MESSAGGIO DI CIAMPI SULL’INFORMAZIONE: BARBIELLINI AMIDEI, UN INVITO ALLA “SERENITÀ” E A “PASSARE AI FATTI”

” “Un invito, per il legislatore e le forze politiche, a “passare dalle parole ai fatti”, senza “personalismi” o “compromessi”, ma “recuperando l’ispirazione personalistica e cattolica della Costituzione” e lo spirito “popolare” della politica. E’ il giudizio rilasciato al Sir da Gaspare Barbiellini Amidei, già direttore di importanti quotidiani e sociologo della comunicazione, sul messaggio inviato oggi dal presidente Ciampi alle Camere in materia di pluralismo nell’informazione.
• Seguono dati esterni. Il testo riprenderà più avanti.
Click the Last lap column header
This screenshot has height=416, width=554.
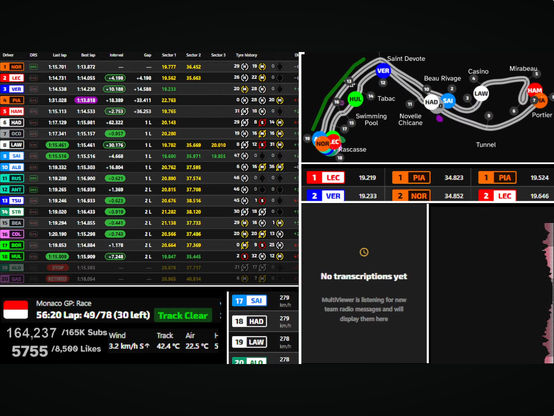tap(60, 55)
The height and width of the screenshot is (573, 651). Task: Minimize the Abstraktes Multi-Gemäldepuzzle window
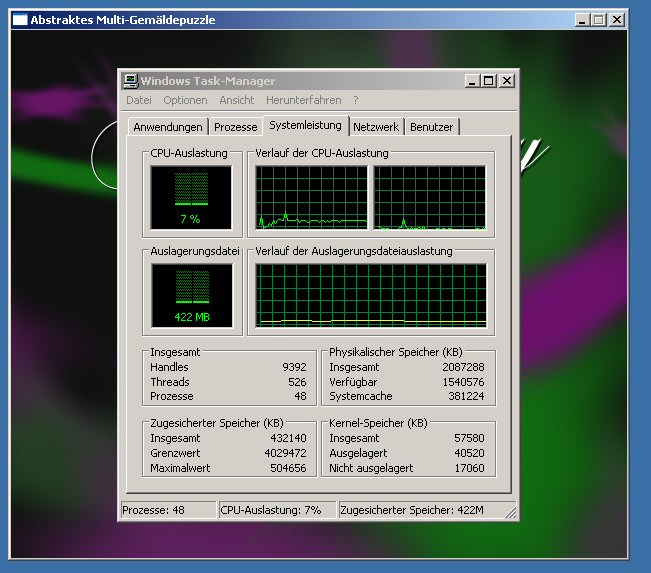click(x=584, y=20)
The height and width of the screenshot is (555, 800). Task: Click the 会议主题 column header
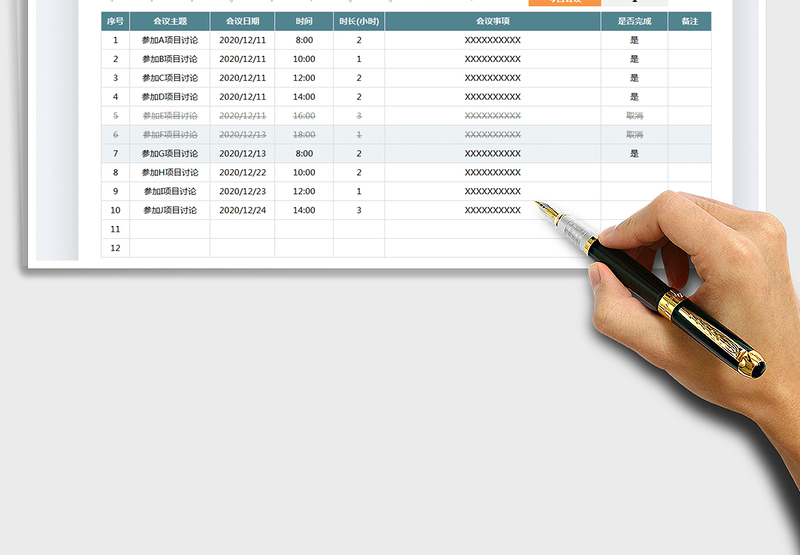pyautogui.click(x=169, y=21)
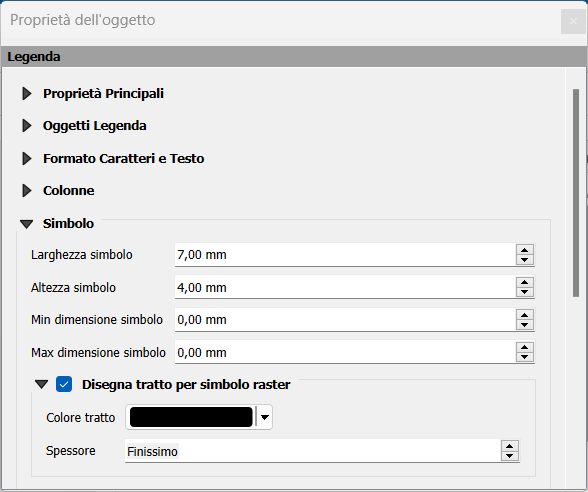Click the black Colore tratto swatch
588x492 pixels.
point(191,417)
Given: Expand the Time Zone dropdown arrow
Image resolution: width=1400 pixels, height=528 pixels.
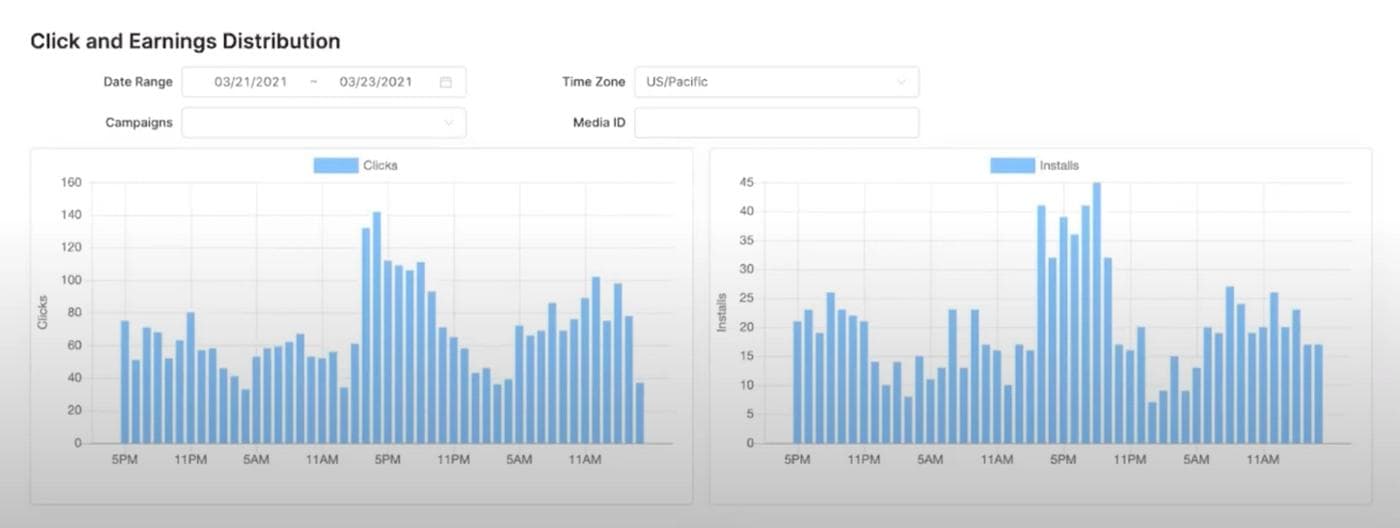Looking at the screenshot, I should 901,82.
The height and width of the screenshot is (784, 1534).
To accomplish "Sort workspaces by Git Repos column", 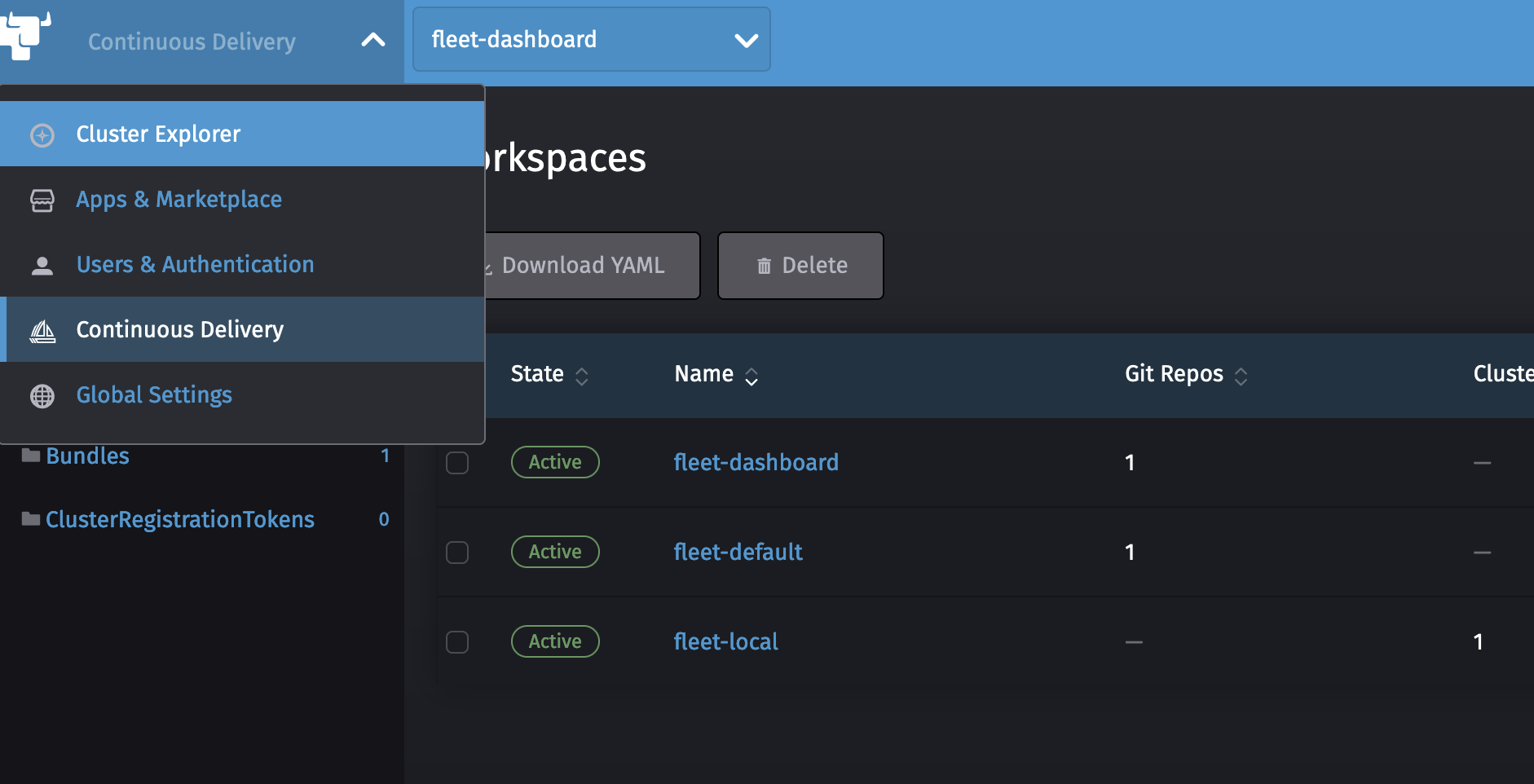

Secondo Barbiellini Amidei, la “novità” del messaggio del presidente della Repubblica consiste essenzialmente nella “forza dello strumento usato” (il messaggio unificato ai due rami del Parlamento) e nei “toni” scelti, all’insegna “della serenità e della pacatezza”, che “contrastano con il clima inevelenito di questi ultimi tempi, caratterizzati da un’eccessiva personalizzazione del dibattito sull’informazione”. In un “sistema informativo sempre più invasivo dal punto di vista tecnologico”, sostiene il sociologo sintetizzando le posizioni di Ciampi, “è ancora attuale la lezione della Costituzione, sia nel rispetto di tutti i diritti di pensiero e di espressione, sia nella sua radice personalistica a tutela di un sistema in cui non ci siano diseguaglianze”. Il problema, semmai, è “l’attuazione di principi pacifici, condivisibili ed essenziali per la convivenza civile” come quelli ricordati da Ciampi, il cui “merito” secondo Barbiellini Amidei è di “sollecitare a fare politica attraverso i principi, un po’ come faceva Einaudi con le sue ‘prediche utili'”. Se il Parlamento “riuscirà a ‘spersonalizzare’ il dibattito sull’informazione, cessando di farne quasi solo uno spunto ‘contro’ la situazione attuale o, sul versante opposto, a favore della conservazione dell’esistente” – è la tesi del sociologo – sarà possibile “recuperare lo spirito dei padri Costituenti, senza però un ritorno al consociativismo o al compromesso, ma nel rispetto dell’unità del Paese e del ruolo specifico del governo e dell’opposizione in un sistema democratico”.